Читать книгу Her Secret, His Child - Tara Quinn Taylor - Страница 7
ОглавлениеCHAPTER ONE
“OKAY, BOYS AND GIRLS, we had Christmas in December and New Year’s last week, and we said Valentine’s Day comes in February, St. Patrick’s Day in March and Easter will be in April. Can anyone remember what we celebrate in May?”
Four-year-old Ashley Archer put her hand up as high as possible; she couldn’t wait to answer. The words almost came out of her mouth before Miss Peters called her name, even though that was against the rules. She squirmed in her seat, rising to her knees so Miss Peters would see her.
“Nathan?”
Darn it. Dumb old Nathan didn’t deserve to answer this one.
“Memory Day.”
Wrong. Wrong. Wrong. Ashley threw her hand up again. I know. I know.
“Memorial Day!” Miss Peters sounded like she just got a Christmas present. “Right!”
Right? That wasn’t it.
The teacher smiled at them. Ashley settled back in her seat, although she kept her arm in the air. She liked it when Miss Peters smiled.
“Memorial Day is when we remember our soldiers who died fighting for our country.”
Hmm. Ashley frowned. Maybe that was where her daddy had gone—maybe he was died from fighting for our country. Maybe that was why Memory Day was special, too.
“There’s another special day,” Miss Peters said. “Does anyone know what it is?”
Please ask me. Ashley waved her hand, just in case Miss Peters couldn’t see it up there.
“Ashley?”
“Mommy’s Day.” Whoosh. There. She’d got it out.
“Right!” Miss Peters smiled again. “Mother’s Day.”
Ashley bobbed in her seat. She’d done it. And she couldn’t wait to tell Mommy. After all, Mommy’s Day was the most special day in the whole wide world. ‘Cause it was all about God giving Ashley to Mommy.

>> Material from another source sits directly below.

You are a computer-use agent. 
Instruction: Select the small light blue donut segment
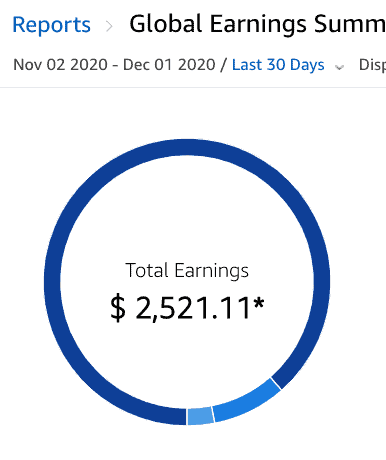[x=200, y=416]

God was really smart, even if He was old. ‘Cause He gave Ashley the best, prettiest mommy in the whole wide world. Miss Peters baby-talked some more and Ashley sank down in her seat, looking at all the other kids to make sure no one saw what she was thinking. She didn’t want them to know that God gave her the best mommy, ’cause that meant theirs weren’t as good and that would be a not-nice thing for them to know.
She also didn’t want to have bad thoughts, in case God might change His mind and give her some other mommy, instead. Like Nathan’s. Yuck.
Staring at one of the bright-red flowers on Miss Peters’s dress, she tried really hard to pay attention.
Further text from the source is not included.